Data for analysis START

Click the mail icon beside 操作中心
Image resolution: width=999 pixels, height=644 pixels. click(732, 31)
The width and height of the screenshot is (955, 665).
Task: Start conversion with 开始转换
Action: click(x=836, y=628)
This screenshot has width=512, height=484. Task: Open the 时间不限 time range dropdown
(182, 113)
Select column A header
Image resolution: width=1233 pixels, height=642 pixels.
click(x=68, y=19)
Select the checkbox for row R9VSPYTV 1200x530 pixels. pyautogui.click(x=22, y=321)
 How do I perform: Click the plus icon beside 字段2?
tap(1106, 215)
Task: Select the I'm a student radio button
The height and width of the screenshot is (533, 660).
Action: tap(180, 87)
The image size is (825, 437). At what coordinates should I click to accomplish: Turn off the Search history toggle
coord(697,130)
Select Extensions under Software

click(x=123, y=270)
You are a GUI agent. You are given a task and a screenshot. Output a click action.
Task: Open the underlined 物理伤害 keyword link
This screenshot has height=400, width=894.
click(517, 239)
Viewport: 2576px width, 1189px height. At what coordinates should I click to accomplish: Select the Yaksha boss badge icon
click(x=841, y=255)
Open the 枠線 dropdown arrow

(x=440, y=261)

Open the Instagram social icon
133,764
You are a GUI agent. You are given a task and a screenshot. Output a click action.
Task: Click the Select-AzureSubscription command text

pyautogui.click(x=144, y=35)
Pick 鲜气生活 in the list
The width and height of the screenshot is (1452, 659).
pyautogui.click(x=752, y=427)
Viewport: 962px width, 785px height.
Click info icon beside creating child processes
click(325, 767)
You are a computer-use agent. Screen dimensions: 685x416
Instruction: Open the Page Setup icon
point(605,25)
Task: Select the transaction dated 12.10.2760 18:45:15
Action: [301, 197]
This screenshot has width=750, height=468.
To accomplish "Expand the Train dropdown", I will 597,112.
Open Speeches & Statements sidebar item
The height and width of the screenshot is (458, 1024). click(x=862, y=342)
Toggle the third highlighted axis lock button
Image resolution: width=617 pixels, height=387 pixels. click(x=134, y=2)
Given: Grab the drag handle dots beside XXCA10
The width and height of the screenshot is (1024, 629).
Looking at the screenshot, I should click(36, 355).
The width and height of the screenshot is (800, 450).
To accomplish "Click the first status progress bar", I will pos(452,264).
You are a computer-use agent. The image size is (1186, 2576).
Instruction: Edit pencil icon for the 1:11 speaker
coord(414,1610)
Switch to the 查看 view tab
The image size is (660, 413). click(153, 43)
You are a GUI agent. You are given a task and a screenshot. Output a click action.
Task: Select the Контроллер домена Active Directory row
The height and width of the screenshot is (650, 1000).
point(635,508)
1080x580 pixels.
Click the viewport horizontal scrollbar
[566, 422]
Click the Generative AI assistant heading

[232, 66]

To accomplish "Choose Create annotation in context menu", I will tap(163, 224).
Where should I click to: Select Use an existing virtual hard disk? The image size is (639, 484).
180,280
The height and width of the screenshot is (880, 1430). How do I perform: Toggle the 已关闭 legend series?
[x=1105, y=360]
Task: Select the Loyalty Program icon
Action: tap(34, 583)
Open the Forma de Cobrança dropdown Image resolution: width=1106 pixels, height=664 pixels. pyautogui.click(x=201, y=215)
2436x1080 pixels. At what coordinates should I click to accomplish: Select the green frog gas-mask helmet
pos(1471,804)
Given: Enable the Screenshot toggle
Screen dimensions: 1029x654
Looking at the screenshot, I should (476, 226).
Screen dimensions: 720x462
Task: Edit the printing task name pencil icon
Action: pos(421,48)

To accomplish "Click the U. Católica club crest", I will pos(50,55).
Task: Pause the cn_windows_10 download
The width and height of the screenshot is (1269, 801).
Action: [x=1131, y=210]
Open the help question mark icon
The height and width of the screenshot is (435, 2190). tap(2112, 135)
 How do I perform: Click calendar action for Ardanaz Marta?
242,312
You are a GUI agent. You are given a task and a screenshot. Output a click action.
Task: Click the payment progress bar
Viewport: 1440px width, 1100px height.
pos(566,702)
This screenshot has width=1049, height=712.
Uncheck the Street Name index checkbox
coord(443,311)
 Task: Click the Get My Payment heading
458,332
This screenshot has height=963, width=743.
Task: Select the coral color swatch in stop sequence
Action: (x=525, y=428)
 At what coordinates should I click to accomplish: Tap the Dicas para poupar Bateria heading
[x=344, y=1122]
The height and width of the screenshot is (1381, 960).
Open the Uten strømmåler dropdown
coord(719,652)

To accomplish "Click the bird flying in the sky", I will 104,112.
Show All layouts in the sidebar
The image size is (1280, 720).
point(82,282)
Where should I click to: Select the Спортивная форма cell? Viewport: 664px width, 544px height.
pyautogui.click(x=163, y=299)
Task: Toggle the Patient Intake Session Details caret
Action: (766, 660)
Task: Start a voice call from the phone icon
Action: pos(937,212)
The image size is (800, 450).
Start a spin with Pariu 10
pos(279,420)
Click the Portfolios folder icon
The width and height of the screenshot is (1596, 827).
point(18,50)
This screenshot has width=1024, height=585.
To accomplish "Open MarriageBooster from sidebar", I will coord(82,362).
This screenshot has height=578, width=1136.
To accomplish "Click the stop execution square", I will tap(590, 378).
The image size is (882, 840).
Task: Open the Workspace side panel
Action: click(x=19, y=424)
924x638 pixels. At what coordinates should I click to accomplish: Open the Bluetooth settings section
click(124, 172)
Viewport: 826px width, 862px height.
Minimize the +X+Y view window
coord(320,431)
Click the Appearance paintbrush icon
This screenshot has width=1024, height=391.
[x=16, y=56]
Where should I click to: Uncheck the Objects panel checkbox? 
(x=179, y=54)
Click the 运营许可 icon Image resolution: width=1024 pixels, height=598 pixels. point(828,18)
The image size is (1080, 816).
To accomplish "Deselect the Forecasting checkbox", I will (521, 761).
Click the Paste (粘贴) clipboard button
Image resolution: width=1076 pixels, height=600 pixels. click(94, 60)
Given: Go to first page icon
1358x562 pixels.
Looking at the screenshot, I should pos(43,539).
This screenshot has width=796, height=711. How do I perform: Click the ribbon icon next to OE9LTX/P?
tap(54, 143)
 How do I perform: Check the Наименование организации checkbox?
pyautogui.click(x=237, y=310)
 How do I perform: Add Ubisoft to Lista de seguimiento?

Data for analysis END

*Problem details*. Every line of the material above that has the string "progress" needs pulling out.

*Result of the exercise*.
To accomplish "Click the first status progress bar", I will pos(452,264).
Task: Click the payment progress bar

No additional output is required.